Writer: Mark Evanier, Pencils: Ric Estrada

Inker: Bob Oksner, Editor: Joe Orlando

Arnold Horshack runs into the Kotter apartment and hides under the couch. Arnold tells Mr. & Mrs. Kotter he is hiding from gym coach Rex Bloch.

Bloch finds Barbarino and Washington hiding in an alley and orders them back to the gym. He spots Arnold and Kotter talking outside and orders Arnold back to the school, too. He also tells Kotter to stick to social studies and leave Phys Ed to him!

Kotter starts his lesson for the day in front of sleeping and exhausted Sweathogs.

Barbarino and Epstein fight in the hallway over a girl and Kotter an Bloch intervene. The teachers argue again until Horshack suggests they resolve their issues by racing each other! The Sweathogs vow to help Kotter win!

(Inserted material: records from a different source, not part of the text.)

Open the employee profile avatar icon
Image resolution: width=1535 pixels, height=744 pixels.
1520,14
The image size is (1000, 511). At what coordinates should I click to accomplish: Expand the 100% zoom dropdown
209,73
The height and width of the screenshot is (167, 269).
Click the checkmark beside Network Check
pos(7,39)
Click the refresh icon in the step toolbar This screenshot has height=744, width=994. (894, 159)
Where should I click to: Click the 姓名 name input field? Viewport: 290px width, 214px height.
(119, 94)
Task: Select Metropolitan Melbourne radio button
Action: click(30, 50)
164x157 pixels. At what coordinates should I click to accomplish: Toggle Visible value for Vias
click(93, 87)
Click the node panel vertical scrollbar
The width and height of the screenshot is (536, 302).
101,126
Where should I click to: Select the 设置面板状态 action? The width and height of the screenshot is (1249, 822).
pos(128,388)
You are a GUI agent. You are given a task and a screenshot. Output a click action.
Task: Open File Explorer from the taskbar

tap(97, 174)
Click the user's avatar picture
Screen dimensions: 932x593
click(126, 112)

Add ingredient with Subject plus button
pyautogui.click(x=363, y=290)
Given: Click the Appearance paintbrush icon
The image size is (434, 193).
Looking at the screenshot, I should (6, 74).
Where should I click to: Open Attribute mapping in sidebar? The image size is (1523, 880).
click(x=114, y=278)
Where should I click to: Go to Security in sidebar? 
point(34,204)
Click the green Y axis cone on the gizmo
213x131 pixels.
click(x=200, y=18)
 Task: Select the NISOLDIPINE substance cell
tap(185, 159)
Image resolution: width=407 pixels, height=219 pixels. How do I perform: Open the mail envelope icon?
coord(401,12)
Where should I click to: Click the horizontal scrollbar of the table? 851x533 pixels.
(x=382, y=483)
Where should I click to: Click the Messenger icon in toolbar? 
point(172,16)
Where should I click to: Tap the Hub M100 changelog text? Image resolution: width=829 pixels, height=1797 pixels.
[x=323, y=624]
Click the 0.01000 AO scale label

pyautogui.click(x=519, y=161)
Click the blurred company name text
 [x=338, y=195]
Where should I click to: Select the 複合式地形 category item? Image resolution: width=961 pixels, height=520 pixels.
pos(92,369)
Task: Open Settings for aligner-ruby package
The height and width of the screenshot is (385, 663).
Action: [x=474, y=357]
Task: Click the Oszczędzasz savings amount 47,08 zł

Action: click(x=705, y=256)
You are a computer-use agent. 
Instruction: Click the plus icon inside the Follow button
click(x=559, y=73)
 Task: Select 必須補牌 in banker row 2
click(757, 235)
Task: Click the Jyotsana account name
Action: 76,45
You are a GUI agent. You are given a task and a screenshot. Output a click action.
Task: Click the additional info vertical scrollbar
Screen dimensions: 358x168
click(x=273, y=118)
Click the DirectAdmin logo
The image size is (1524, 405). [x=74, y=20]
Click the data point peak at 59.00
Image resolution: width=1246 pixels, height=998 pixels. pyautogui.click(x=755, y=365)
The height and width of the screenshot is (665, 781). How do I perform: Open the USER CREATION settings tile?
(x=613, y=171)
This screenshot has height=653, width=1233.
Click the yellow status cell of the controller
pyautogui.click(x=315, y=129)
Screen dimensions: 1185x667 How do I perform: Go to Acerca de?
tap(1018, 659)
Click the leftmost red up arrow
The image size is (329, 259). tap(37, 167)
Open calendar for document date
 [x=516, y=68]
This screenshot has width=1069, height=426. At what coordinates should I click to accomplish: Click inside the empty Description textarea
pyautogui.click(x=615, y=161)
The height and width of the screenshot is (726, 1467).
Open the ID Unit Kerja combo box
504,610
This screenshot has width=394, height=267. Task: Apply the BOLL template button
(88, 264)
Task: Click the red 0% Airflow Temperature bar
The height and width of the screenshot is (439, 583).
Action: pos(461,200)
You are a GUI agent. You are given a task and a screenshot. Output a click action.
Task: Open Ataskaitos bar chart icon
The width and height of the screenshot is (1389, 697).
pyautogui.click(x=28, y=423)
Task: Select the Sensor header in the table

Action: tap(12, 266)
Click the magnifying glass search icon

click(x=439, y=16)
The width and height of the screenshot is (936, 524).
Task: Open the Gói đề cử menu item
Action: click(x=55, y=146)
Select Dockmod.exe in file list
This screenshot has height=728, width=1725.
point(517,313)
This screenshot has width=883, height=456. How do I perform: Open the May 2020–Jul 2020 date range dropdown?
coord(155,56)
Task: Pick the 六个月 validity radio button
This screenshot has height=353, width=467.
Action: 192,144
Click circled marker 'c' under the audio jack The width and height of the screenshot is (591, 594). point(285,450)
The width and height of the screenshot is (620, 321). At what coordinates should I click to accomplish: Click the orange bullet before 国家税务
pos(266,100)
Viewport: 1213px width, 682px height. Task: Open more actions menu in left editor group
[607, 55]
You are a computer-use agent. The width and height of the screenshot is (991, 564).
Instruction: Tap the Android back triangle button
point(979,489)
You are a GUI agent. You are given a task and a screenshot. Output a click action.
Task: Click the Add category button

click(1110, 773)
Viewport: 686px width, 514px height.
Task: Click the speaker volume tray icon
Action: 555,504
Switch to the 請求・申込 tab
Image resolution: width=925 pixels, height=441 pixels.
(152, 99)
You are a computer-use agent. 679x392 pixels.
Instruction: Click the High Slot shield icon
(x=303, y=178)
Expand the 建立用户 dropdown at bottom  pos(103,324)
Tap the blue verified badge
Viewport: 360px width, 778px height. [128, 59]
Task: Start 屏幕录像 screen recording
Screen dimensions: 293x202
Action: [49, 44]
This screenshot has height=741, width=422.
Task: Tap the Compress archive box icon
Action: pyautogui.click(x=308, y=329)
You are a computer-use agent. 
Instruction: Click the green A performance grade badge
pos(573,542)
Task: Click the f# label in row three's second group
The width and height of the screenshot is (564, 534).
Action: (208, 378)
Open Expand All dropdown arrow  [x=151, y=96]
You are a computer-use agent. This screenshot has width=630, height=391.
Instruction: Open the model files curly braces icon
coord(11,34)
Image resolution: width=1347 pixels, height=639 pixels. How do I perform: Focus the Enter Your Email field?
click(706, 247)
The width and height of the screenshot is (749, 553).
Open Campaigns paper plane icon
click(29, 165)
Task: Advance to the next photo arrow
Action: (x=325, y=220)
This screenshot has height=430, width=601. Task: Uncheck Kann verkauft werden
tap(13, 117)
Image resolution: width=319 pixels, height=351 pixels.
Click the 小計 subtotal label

Horshack trips up Bloch, Epstein switches the route with a detour sign and Barbarino frames Bloch for purse-snatching. Bloch slips and twists his ankle. Kotter walks Bloch the rest of the route, where Bloch admits he isn’t as smart as Kotter but still loves teaching.

Kotter lets Bloch limp across the finish line. Bloch promises to go easier on the kids.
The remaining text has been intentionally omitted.